◆ COMPLETE THE FOLLOWING ◆
[1] Print the passage of the hepatitis A abstract starting with "Dig Dis Sci;" and going on through "and genetic recombination.".
[2] According to the hepatitis A abstract, how many patients with acute viral hepatitis were screened for HAV-IgM positivity?
[3] Write the next part of the hepatitis A abstract, picking up after its final sentence.

◆ SELECTED EXTRACT ◆
----------------------------------------
Hussain, Zahid; Husain, Syed A; Pasha, Syed T; Anand, Ranjana; Chand, Abdullah; Polipalli, Sunil K; Rehman, Shabeena; Kar, Premashis.
Dig Dis Sci; 53(2): 506-10, 2008 Feb.
Artigo em Inglês | MEDLINE | ID: mdl-17597409


Human hepatitis A, a widespread infectious disease that is hyperendemic in vast areas of the world, results in the infection of the liver. Different human HAV strains of diverse geographic origin are remarkably closely related. HAV exploits all known mechanisms of genetic variation to ensure survival, including mutation and genetic recombination.


The aim of the study was to undertake an in-depth analysis of the mutation in three groups: (i) mild acute hepatitis (m-AH), (ii) severe acute hepatitis (s-AH), and (iii) fulminant hepatitis (FHF) A patients, who were tested positive for HAV RNA.


A total of 500 patients of acute viral hepatitis (AVH) were screened for HAV-IgM positivity from January 2003 to December 2004. HAV RNA positivity was subject to reverse transcription of RNA followed by polymerase chain reaction (RT-PCR) for the detection of HAV RNA. The HAV RNA positive cases were subject to single-stranded conformational polymorphism (SSCP).
----------------------------------------
◆ GIVEN INFORMATION ◆

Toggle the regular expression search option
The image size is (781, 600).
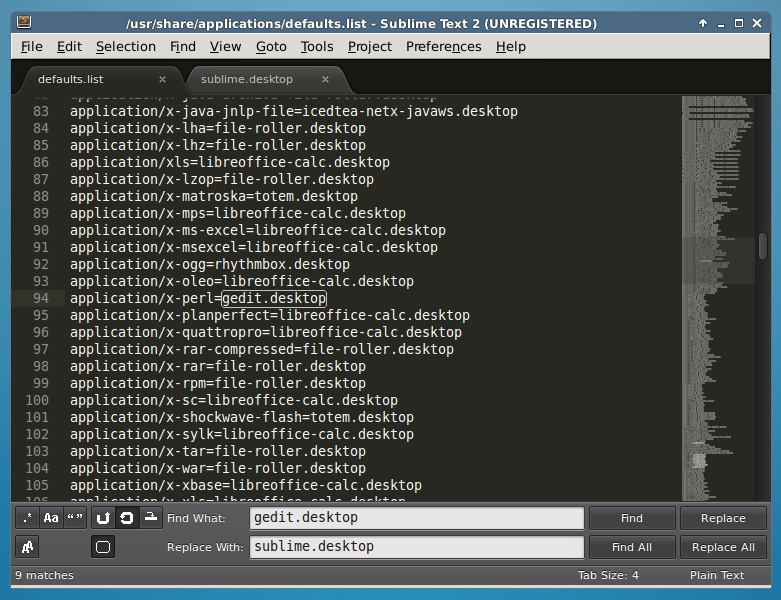tap(27, 518)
----------------------------------------
◆ EXERCISE ANSWERS ◆
[1]
Dig Dis Sci; 53(2): 506-10, 2008 Feb.
Artigo em Inglês | MEDLINE | ID: mdl-17597409


Human hepatitis A, a widespread infectious disease that is hyperendemic in vast areas of the world, results in the infection of the liver. Different human HAV strains of diverse geographic origin are remarkably closely related. HAV exploits all known mechanisms of genetic variation to ensure survival, including mutation and genetic recombination.

[2] 500 patients

[3]
Out of 500 acute cases of hepatitis, 80 (16%) were positive for HAV-IgM. HAV RNA was detected in 34 (42.5%) cases by RT-PCR. Twenty-four (70.5%) were m-AH, seven (20.5%) were s-AH, and three (8.8%) were FHF. All the positive samples were subject to SSCP. No mobility shift was observed with respect to any screened samples by PCR-SSCP. Four (m-AHI-54, m-AHI-80, s-AHI-341 and FHFI-195 suspected cases were directly sequenced to prove that there was no point mutation.


SSCP demonstrates no mobility shift in the VP1/P2A region of the HAV genome. No point mutation was observed in the four suspected cases by sequencing. However a large study from different geographical locations is needed to achieve a logical conclusion about the existence of HAV mutation in the Indian population.